## EXCERPTED TEXT

The new seaplane that Seaborne Airlines acquired from Canada lands today at the Svend Aage Ovesen Jr. Seaplane Terminal in Christiansted.
The new seaplane that Seaborne Airlines acquired from Canada lands today at the Svend Aage Ovesen Jr. Seaplane Terminal in Christiansted.

ST. CROIX — Seaborne Airlines has added a new seaplane to its fleet, providing a more comfortable trip between St. Croix and St. Thomas that passengers had their first chance to experience during a soft opening on Thursday, according to a Seaborne official.

Seaborne, the largest Caribbean-based regional airline for over 25 years, plans to overhaul two older seaplanes to grow its fleet to three by the end of the year and eventually expand routes to new island destinations, Leah Sheppard, Seaborne’s general manager, said.

Tourism Commissioner Joseph Boschulte shared his thoughts on the new seaplane after traveling in it on a flight today to St. Croix from St. Thomas. He said his trip was “really nice, efficient, and quiet.” He spoke about the additional connectivity and reliability the new seaplane brings.

“Anytime we can improve on our ability to not only have seats in the territory on a whole, but especially between islands — St. Thomas/St. John District and St. Croix District — is a true asset to the overall economy, for one because now we can move back and forth with more reliability from a second location at the airports, but now from downtown to downtown,” Boschulte said. “And I think secondly, it helps us in terms of providing another way for our tourist travelers to come in to see more than one island on the trip, so I'm ecstatic.”

Sheppard said the maintenance requirements for seaplanes are different than traditional planes that land at airports. She said seaplane maintenance must consider a variety of factors like saltwater, corrosion, and the impact from rough seas when the seaplanes take off and land.

## RECORDED DATA
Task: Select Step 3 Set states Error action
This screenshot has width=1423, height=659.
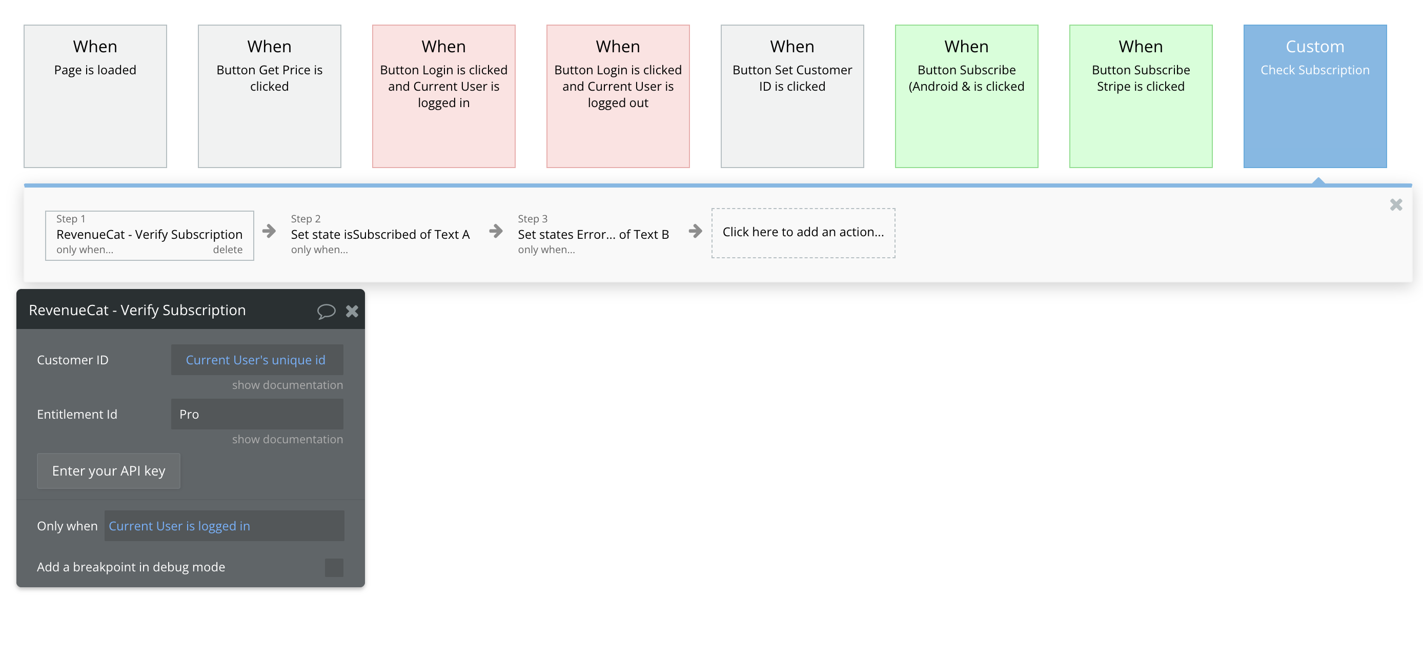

## CHALLENGE
In the seaplane article, how did Tourism Commissioner Joseph Boschulte describe his trip on the new seaplane?

## EXERCISE SOLUTION
He said it was "really nice, efficient, and quiet."